--- AIM ---
Rewrite every line of the listing from the one containing "Task: Minimize the data recorder window" through the final line, both included, as a JSON list of strings with one string per line. Omit blank lines and leave the pictures out.

— start GIVEN ENTRIES —

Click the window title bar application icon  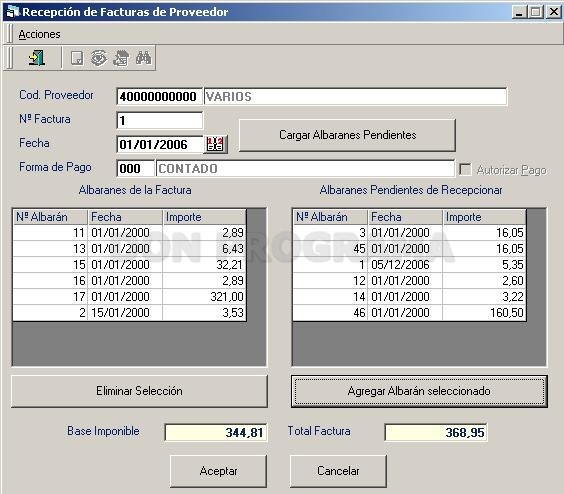[13, 12]
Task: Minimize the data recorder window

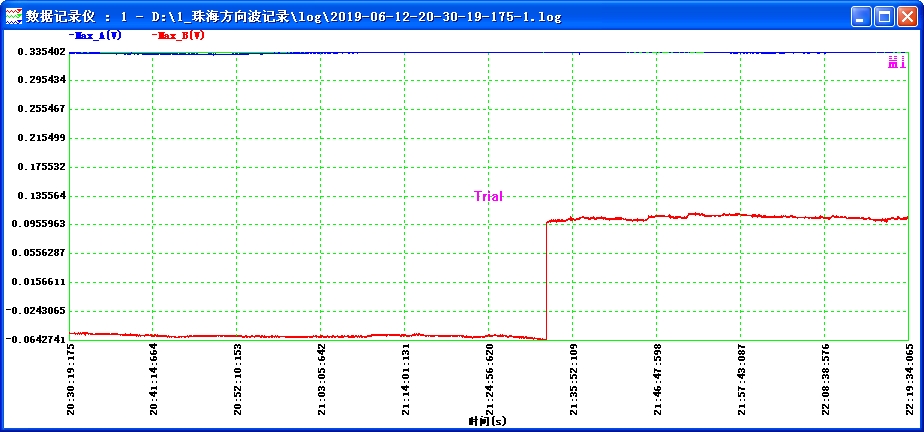Action: tap(861, 17)
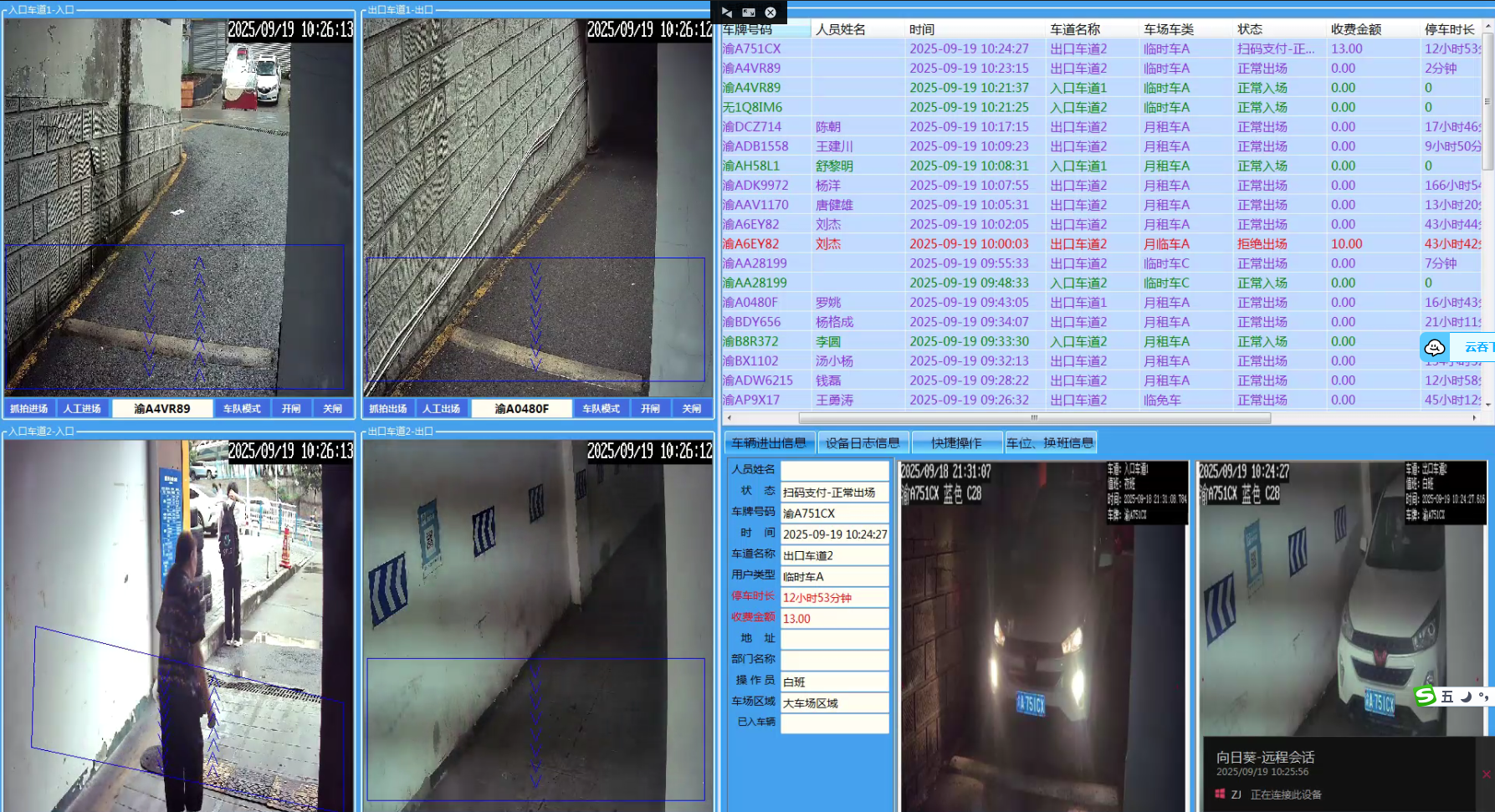This screenshot has height=812, width=1495.
Task: Click the cloud assistant icon at right edge
Action: tap(1435, 347)
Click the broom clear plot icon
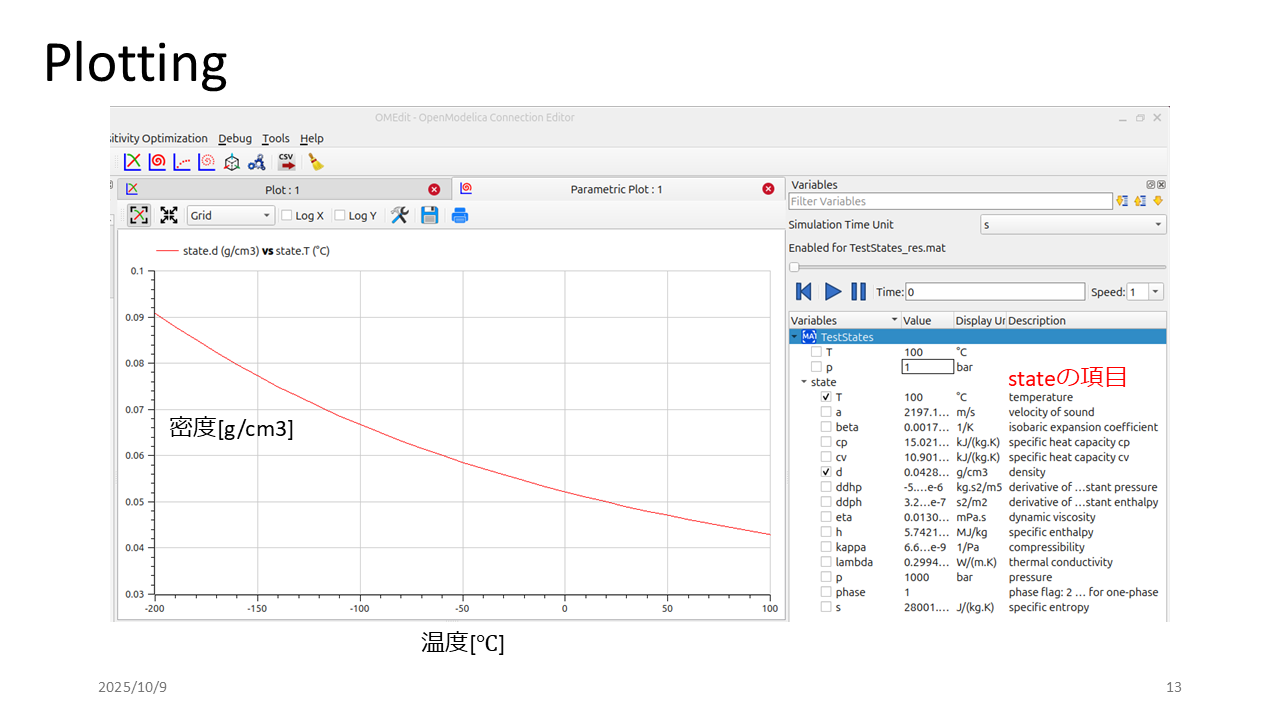Screen dimensions: 1280x720 pos(315,162)
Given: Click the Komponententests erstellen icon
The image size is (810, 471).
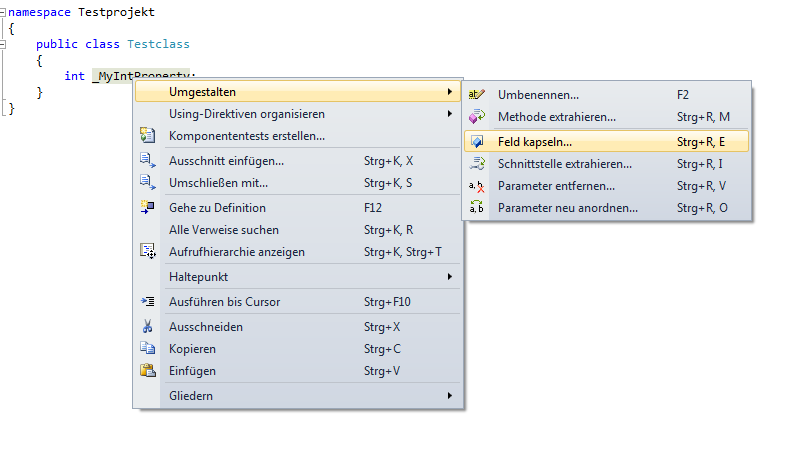Looking at the screenshot, I should (x=148, y=135).
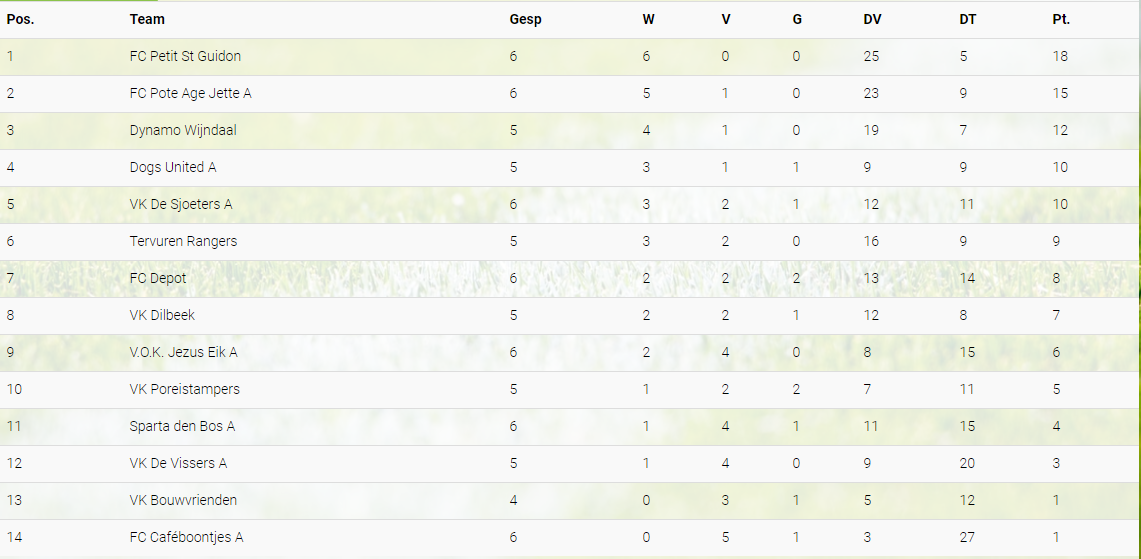The image size is (1141, 559).
Task: Select the Gesp column header
Action: click(525, 20)
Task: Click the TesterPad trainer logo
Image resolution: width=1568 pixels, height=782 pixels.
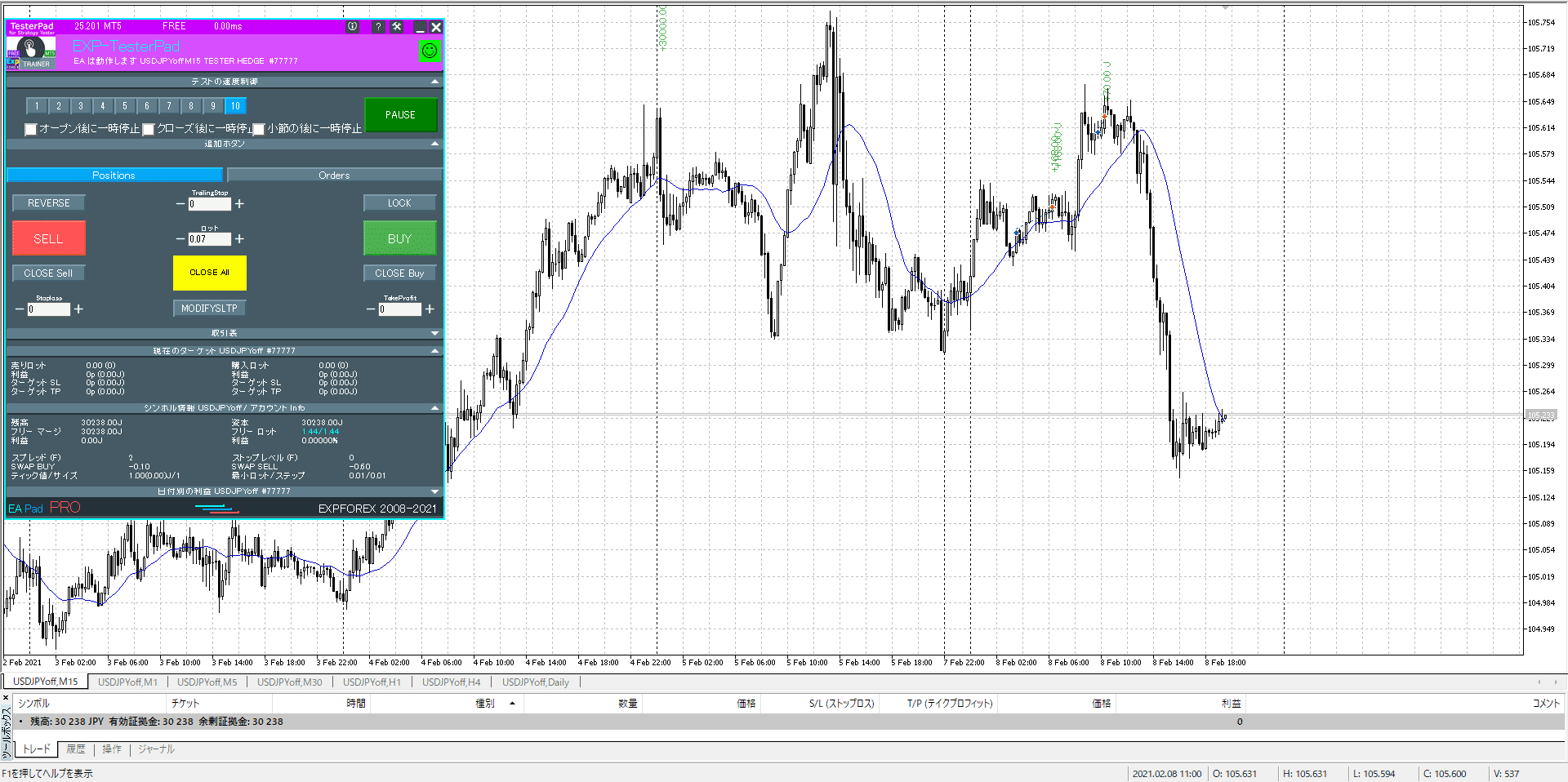Action: click(x=31, y=52)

— end GIVEN ENTRIES —

--- ANSWER TO THE EXERCISE ---
[
  "Task: Minimize the data recorder window",
  "Action: tap(861, 17)",
  "This screenshot has height=812, width=1495.",
  "Task: Click the cloud assistant icon at right edge",
  "Action: tap(1435, 347)",
  "Click the broom clear plot icon",
  "Screen dimensions: 1280x720 pos(315,162)",
  "Given: Click the Komponententests erstellen icon",
  "The image size is (810, 471).",
  "Looking at the screenshot, I should (x=148, y=135).",
  "The image size is (1141, 559).",
  "Task: Select the Gesp column header",
  "Action: click(525, 20)",
  "Task: Click the TesterPad trainer logo",
  "Image resolution: width=1568 pixels, height=782 pixels.",
  "Action: click(x=31, y=52)"
]